What you need to do
How many of the lines below contain the string "history"? Reply with the number alone.

Recorded data
########################################

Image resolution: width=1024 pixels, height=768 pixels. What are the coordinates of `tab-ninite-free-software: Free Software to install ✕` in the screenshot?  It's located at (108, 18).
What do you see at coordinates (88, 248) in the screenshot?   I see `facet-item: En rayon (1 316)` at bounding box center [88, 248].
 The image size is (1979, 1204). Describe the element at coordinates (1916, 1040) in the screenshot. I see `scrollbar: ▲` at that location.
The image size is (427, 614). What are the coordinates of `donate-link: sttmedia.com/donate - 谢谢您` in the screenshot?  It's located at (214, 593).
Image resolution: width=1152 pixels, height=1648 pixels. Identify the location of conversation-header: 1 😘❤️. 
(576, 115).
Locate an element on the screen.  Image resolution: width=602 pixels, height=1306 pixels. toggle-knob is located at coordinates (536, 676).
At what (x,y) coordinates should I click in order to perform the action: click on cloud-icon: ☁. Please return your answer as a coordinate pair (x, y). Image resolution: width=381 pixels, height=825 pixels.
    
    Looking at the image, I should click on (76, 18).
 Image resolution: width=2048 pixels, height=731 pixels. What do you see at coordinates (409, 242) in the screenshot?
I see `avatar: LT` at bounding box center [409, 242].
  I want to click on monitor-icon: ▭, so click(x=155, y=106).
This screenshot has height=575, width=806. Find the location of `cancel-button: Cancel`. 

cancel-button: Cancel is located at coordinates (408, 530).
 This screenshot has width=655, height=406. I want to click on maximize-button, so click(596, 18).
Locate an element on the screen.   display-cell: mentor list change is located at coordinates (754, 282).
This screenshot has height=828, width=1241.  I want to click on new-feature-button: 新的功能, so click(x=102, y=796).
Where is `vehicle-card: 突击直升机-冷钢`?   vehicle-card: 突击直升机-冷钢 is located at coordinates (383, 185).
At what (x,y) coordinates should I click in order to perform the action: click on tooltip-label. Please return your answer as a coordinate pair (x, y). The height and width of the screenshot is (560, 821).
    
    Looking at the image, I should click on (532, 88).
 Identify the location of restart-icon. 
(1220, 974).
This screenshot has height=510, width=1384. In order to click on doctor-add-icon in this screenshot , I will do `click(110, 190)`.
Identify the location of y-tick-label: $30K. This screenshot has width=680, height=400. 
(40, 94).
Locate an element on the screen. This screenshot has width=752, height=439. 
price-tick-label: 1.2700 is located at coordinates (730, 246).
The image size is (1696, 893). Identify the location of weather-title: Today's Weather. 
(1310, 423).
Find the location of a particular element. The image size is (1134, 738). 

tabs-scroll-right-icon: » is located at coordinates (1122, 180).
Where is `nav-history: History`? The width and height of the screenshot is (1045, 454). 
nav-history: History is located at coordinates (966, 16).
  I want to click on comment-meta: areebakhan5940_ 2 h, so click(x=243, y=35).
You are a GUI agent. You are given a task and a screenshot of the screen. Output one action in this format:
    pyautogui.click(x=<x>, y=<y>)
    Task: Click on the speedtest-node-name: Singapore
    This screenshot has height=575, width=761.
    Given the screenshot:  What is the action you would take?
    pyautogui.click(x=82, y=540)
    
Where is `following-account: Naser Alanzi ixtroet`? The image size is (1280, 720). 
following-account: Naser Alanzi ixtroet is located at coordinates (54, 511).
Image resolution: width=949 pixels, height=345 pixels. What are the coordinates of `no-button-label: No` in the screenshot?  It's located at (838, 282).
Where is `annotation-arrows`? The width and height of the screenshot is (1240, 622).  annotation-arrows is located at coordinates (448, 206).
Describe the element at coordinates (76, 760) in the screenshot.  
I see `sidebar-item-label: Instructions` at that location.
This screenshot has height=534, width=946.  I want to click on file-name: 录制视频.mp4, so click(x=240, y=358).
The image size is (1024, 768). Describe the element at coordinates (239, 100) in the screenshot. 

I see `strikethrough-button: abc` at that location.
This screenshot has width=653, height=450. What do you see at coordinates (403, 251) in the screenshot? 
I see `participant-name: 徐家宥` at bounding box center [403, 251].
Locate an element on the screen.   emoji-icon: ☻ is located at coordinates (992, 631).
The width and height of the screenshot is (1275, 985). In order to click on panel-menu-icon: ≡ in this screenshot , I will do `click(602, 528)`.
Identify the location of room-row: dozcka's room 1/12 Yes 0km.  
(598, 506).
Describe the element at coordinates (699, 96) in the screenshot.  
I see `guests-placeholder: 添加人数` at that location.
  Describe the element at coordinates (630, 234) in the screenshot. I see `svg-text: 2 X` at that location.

########################################

Solution to the exercise
2